> _PROMPT_
Every line below from the one with "Task: Click the dns2.serv00.com target" through the one with "Task: Open the Name column filter icon" should be retyped exactly, both ends included; no other lines and no pictures.

> _SOURCE RECORDS_
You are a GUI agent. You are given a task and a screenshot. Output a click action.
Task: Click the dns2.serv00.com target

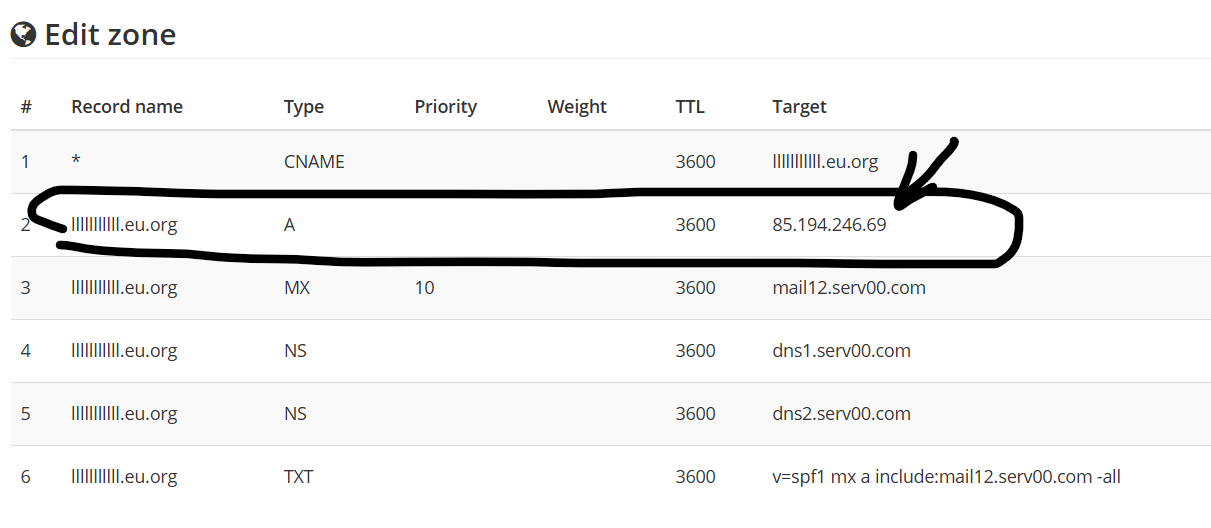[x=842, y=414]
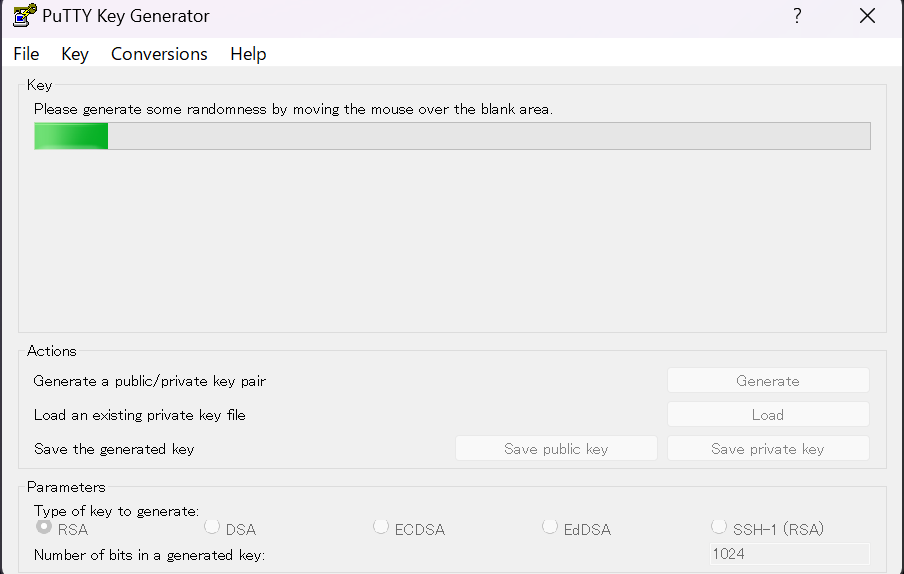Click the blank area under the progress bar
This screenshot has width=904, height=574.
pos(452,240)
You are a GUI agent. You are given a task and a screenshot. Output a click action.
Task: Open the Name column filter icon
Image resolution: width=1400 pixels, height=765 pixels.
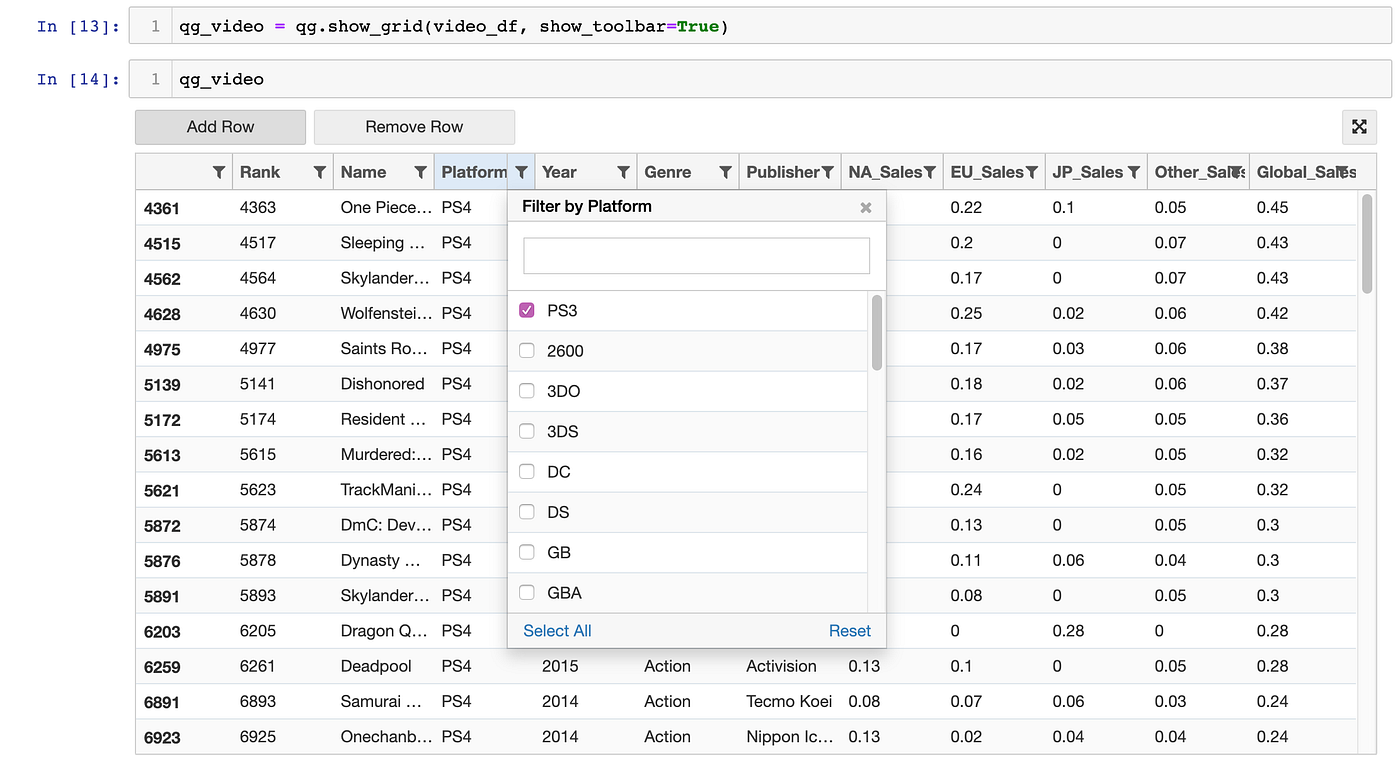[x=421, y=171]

==

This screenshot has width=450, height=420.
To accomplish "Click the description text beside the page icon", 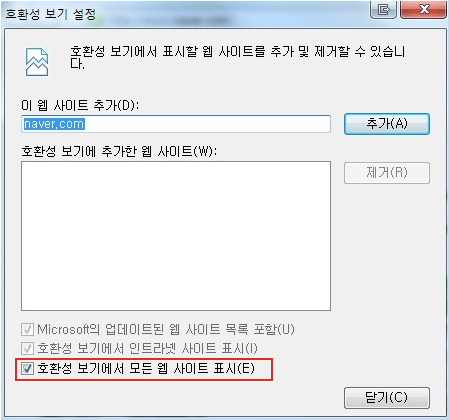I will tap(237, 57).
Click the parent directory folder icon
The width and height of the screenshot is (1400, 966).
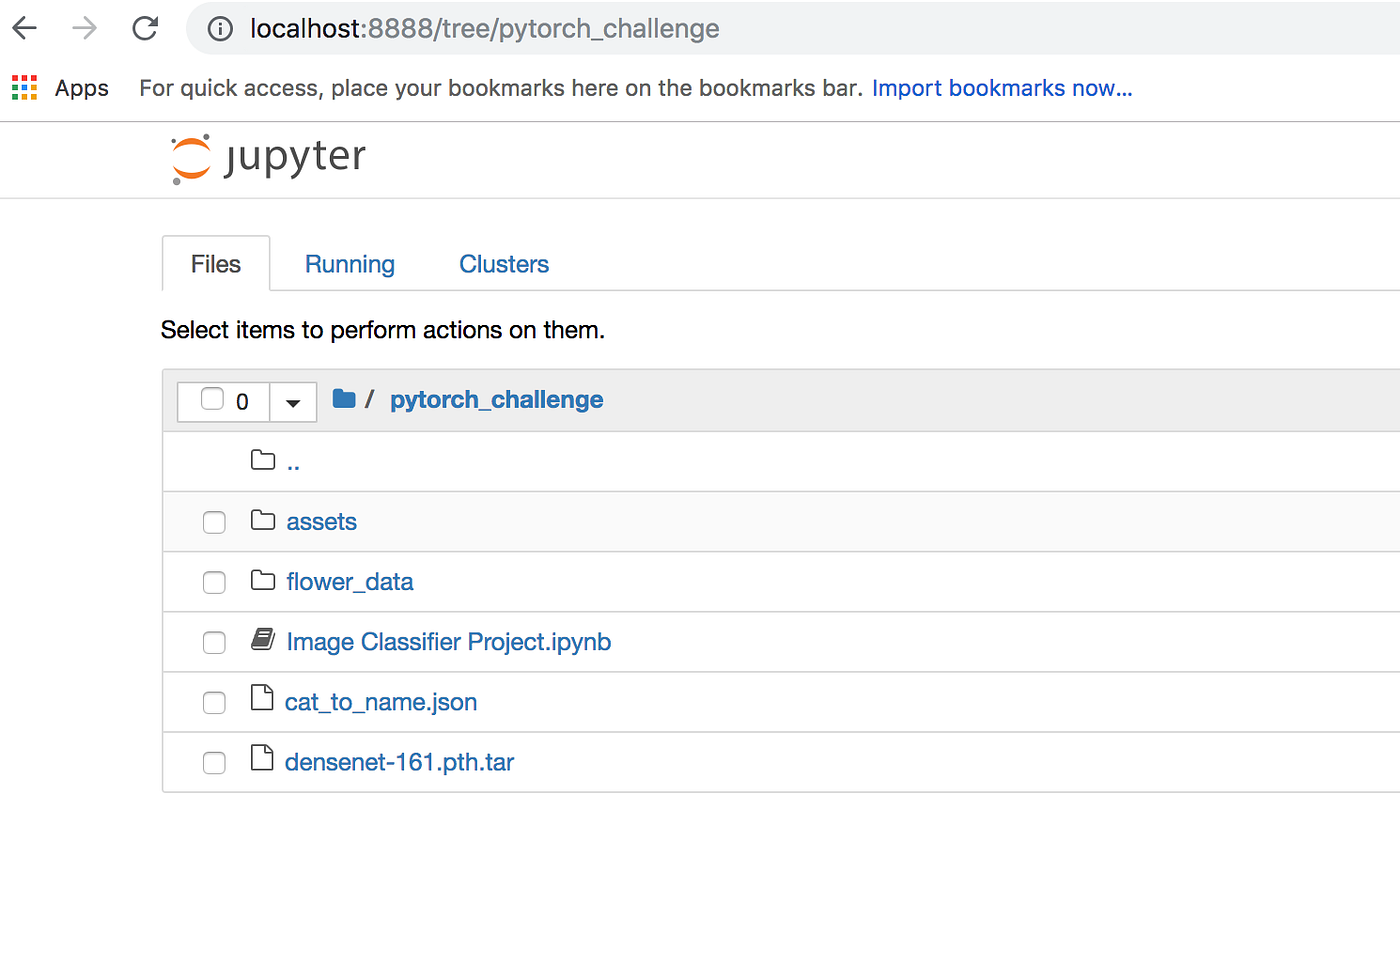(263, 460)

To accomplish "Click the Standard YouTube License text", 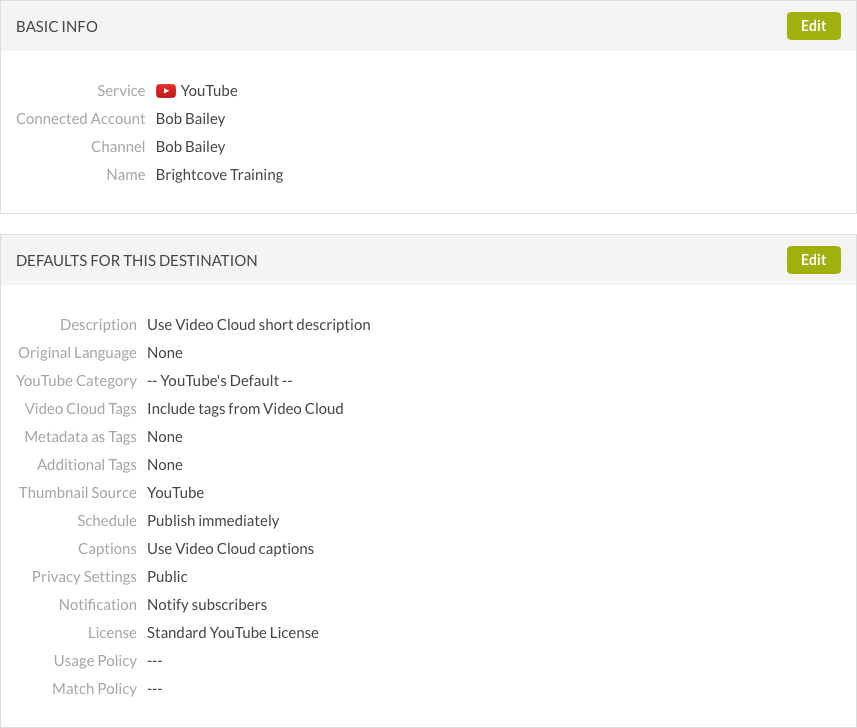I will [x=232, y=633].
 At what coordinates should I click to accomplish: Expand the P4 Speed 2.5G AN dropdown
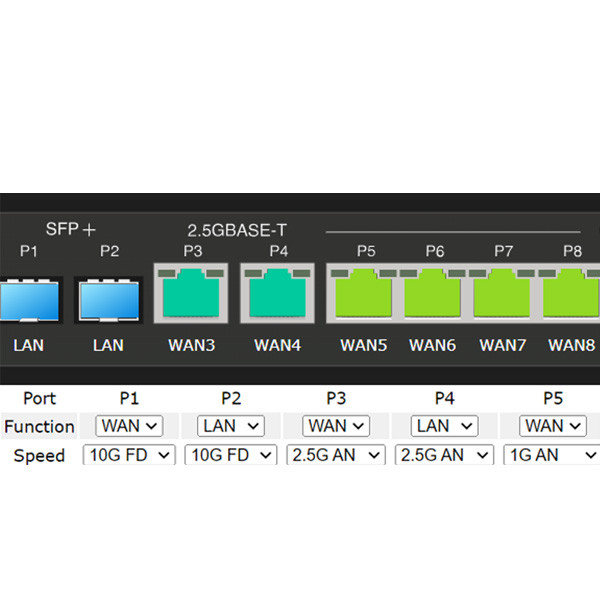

* * *

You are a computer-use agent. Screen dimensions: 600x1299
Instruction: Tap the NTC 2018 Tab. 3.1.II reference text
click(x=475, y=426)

> _RESPONSE TO THIS TASK_
Task: Click the dns2.serv00.com target

[x=842, y=414]
Click the blank area under the progress bar
This screenshot has width=904, height=574.
pos(452,240)
You are a GUI agent. You are given a task and a screenshot. Output a click action.
Task: Open the Name column filter icon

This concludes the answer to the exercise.